Togo’s constitution before the death of Eyadema provided that the Speaker of parliament takes over power as president when under any circumstances as provided by law the president could not perform his duties including death.
Upon the death of the president, parliament of Togo hurriedly convened and amended the constitution including reducing the age limit of a president from 40 to 35 and brought in the son of Eyadema, Faure Gnasimgbe, who was 39 to take over the presidency at the expense of the legitimate successor.
Currently in the Ivory Coast the sitting president who is successfully completing the two terms limit in office has sponsored a constitutional amendment to allow him contest again.

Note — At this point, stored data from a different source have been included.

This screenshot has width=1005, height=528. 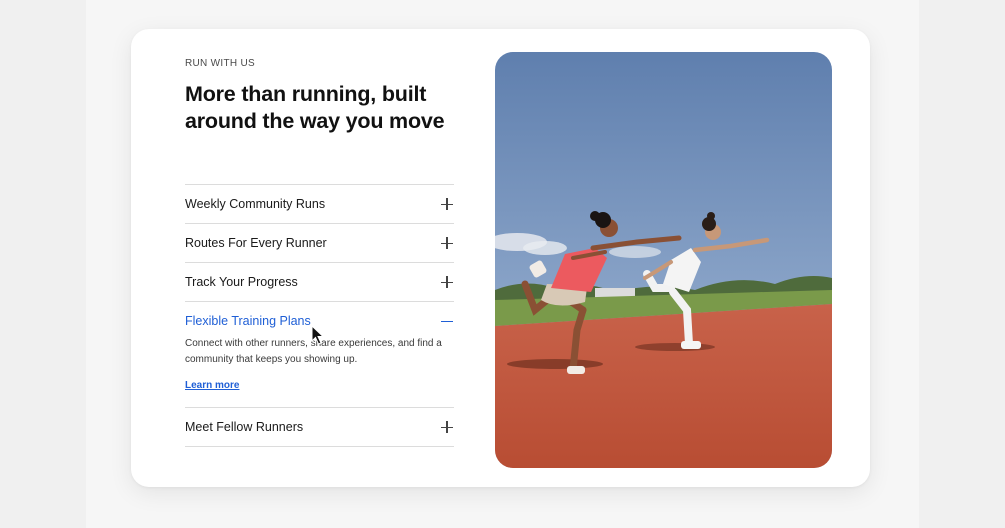 I want to click on accordion-title: Track Your Progress, so click(x=242, y=282).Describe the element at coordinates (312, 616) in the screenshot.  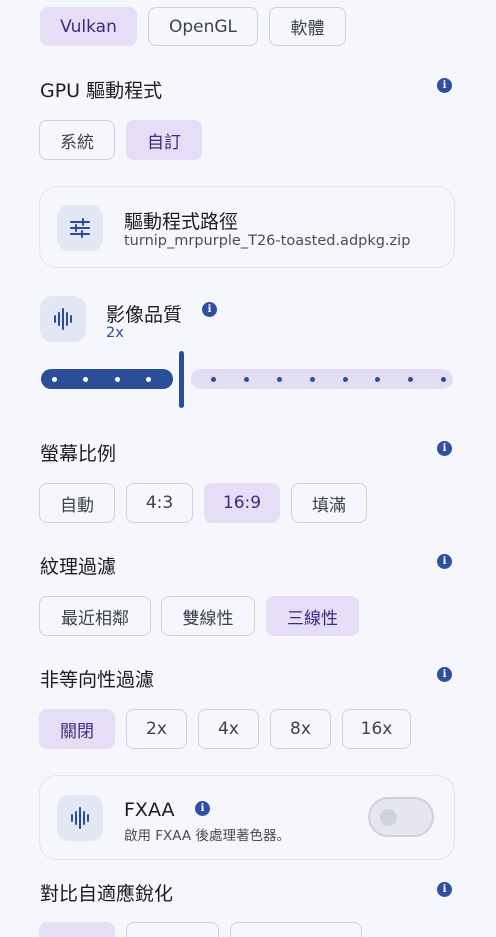
I see `texture-option-trilinear: 三線性` at that location.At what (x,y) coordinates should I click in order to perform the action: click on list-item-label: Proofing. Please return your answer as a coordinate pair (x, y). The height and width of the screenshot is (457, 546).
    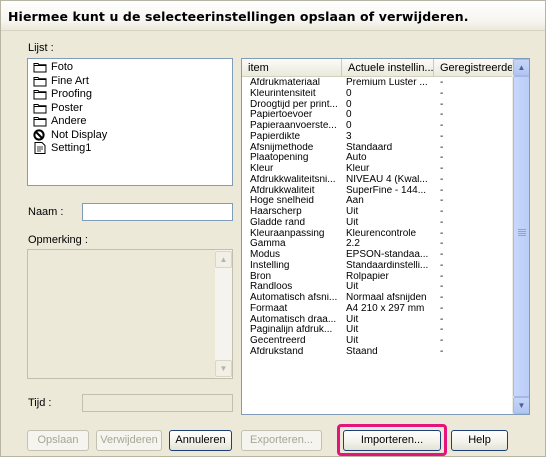
    Looking at the image, I should click on (72, 94).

President Alassane Ouatara circumvented the rule after the sudden demise of his chosen successor, Amadou Gon Coulibally.
In both cases, the constitutional order was manipulated.
President John Dramani Mahama contested the 2012 election and the electoral commission Ghana declared him winner over Akufo Addo. He, however, lost his second term bid in December 2016 and handed over power without any feet dragging to Akufo Addo of the NPP on the 7th of January, 2017.
Will Akufo Addo give power back to John Mahama in this year’s election in peace or pieces as defeat looms? This is a genuine concern against the backdrop of the following inter alia:
1. The president wants to maintain power at all cost
2. There is a growing climate of insecurity in the country
3. The role of NPP hoodlums in the national security regime
4. The intimidation of NDC supporters by activities of the government and NPP thugs and
5. All the frustrations put in the path of victory of the NDC by actions and inactions of the electoral commission overtly and covertly.
Water, they say, will always look for the contour to chart its course. The NDC is prepared and determined to use all legitimate means to win the December elections and safeguard its victory.